Bruch der Waffenruhe Jemenitische Truppen erobern Städte von Huthi-Rebellen zurück

Die Friedensbemühungen im Jemen haben einen schweren Rückschlag erlitten: Truppen des Präsidenten eroberten zwei Städte von den Huthi-Rebellen zurück, die Friedensgespräche in der Schweiz stocken.

Regierungstreue Soldaten: Unterstützung aus der Luft durch saudi-arabisch geführte Militärkoalition
REUTERS

Regierungstreue Soldaten: Unterstützung aus der Luft durch saudi-arabisch geführte Militärkoalition


Regierungstreue Kräfte haben im Nordjemen zwei Städte von den Rebellen zurückerobert. Innerhalb von 24 Stunden fielen zunächst die Stadt Harad und dann Hasm, die Hauptstadt der Provinz Dschawf, teilte ein Militärsprecher am Freitag mit. Dabei seien Dutzende Aufständische getötet worden.

An den Kämpfen gegen die schiitischen Huthi-Rebellen waren Truppen des Präsidenten Abd Rabbuh Mansur Hadi beteiligt. Bei der Einnahme von Harad wurden sie aus der Luft von der von Saudi-Arabien angeführten arabischen Militärkoalition unterstützt.

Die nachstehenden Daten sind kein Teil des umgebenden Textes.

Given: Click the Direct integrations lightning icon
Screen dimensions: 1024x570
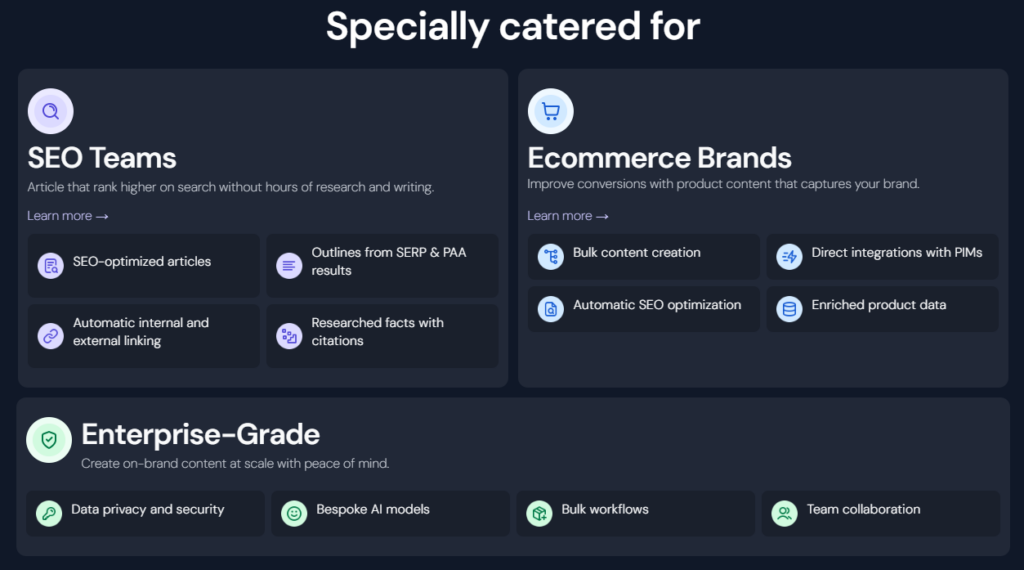Looking at the screenshot, I should click(789, 257).
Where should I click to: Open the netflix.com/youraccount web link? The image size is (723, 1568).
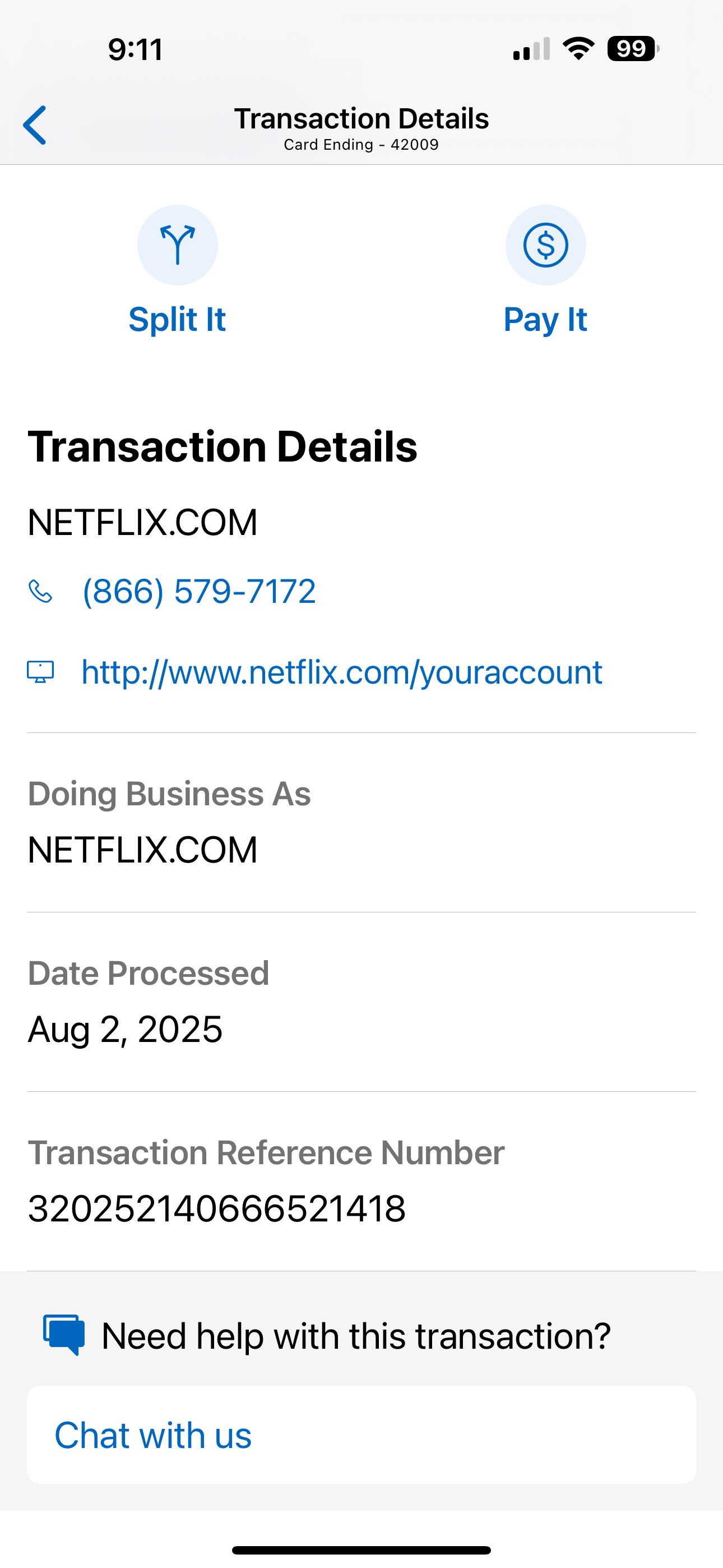(x=341, y=672)
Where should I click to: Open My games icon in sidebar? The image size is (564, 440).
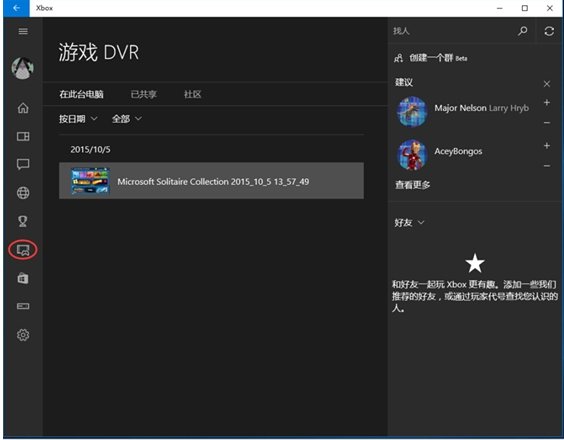click(23, 136)
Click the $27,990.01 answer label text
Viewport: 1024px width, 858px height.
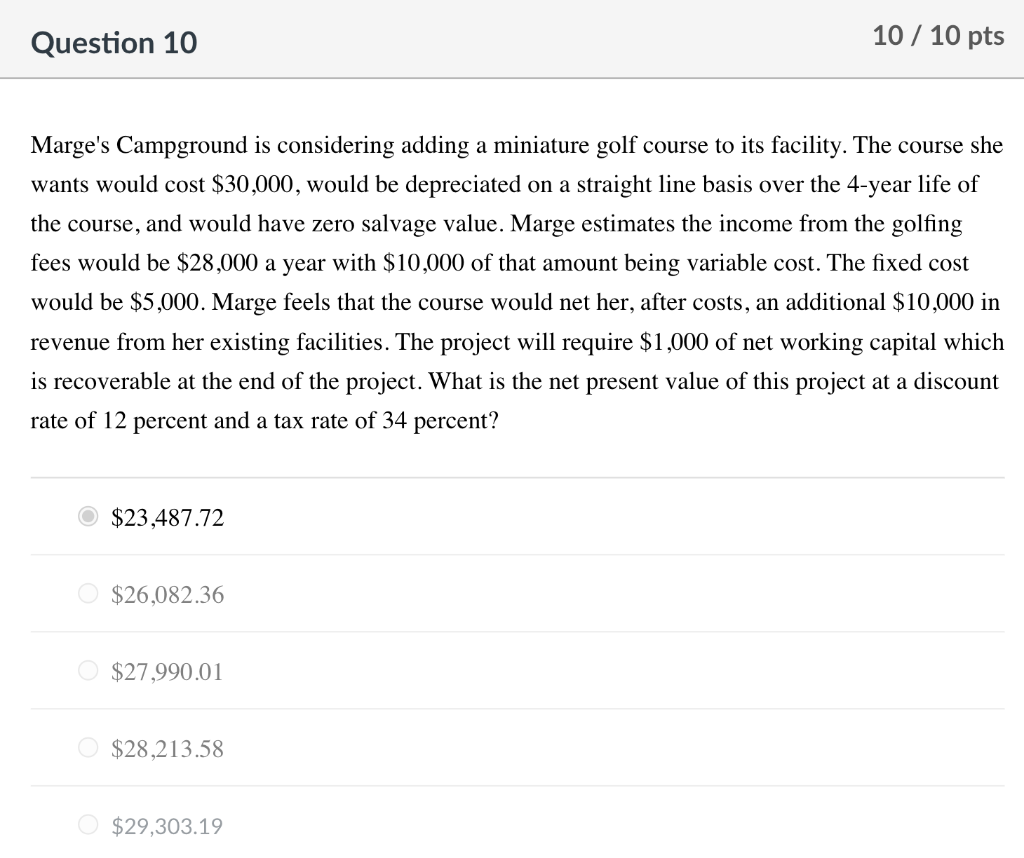(167, 672)
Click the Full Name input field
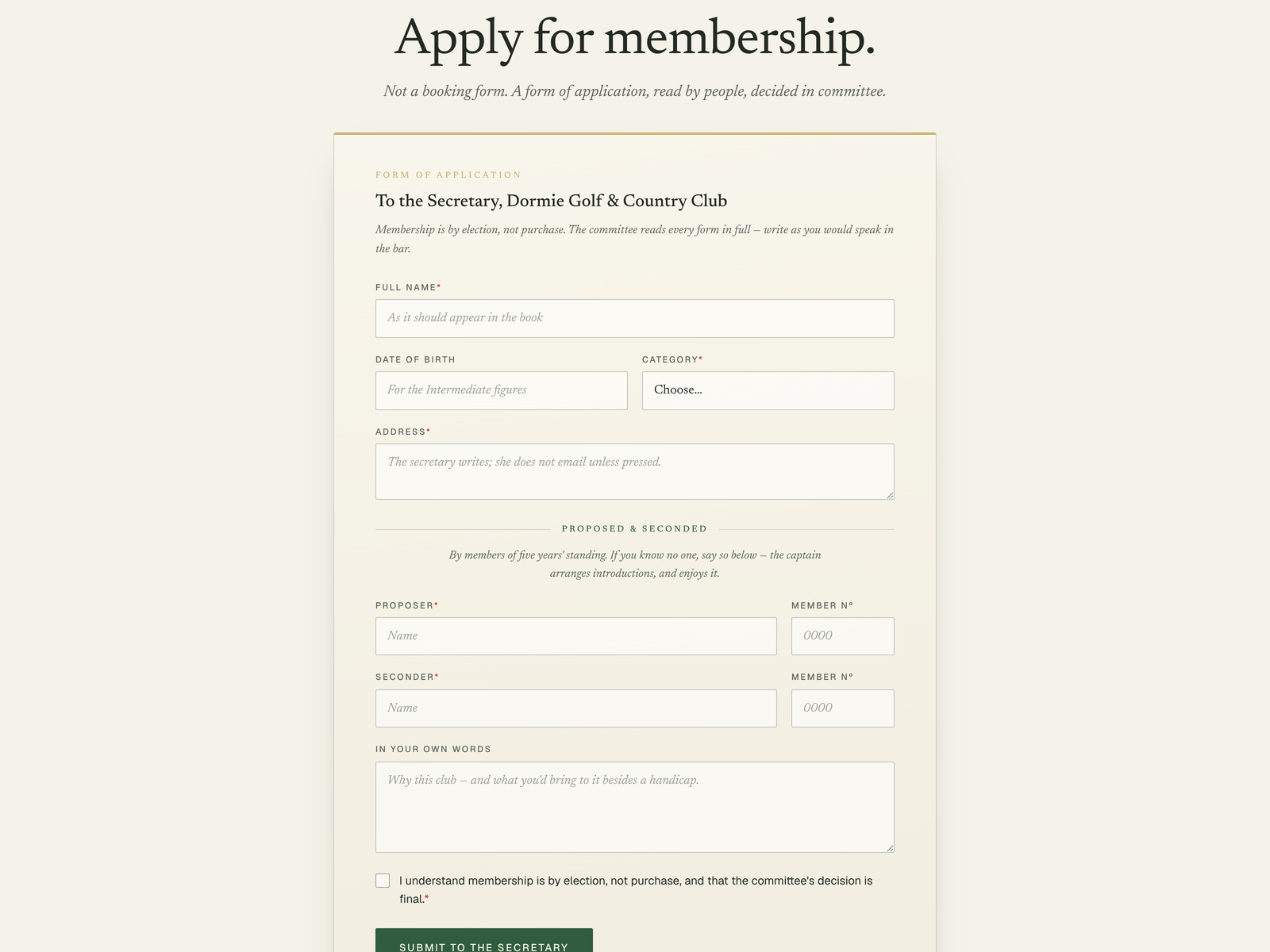Viewport: 1270px width, 952px height. [x=634, y=318]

Die Militärkoalition hatte eigentlich eine Waffenruhe ausgerufen, die am Dienstag begann und eine Woche dauern sollte. Sie erweist sich zunehmend als brüchig. Die jemenitische Regierung und ihre regionalen Verbündeten wollten mit der Waffenruhe die parallel stattfindenden Friedensgespräche in der Schweiz unterstützen.

Huthi-Rebellen boykottieren Friedensgespräche

Die Rebellenvertreter erschienen am Freitag nicht zu einer vereinbarten Sitzung der Friedensgespräche, die in Magglingen unweit der Hauptstadt Bern unter Ausschluss der Öffentlichkeit stattfinden. "Wir haben auf sie gewartet und sie sind nicht erschienen", sagte ein Vertreter der Regierungsdelegation.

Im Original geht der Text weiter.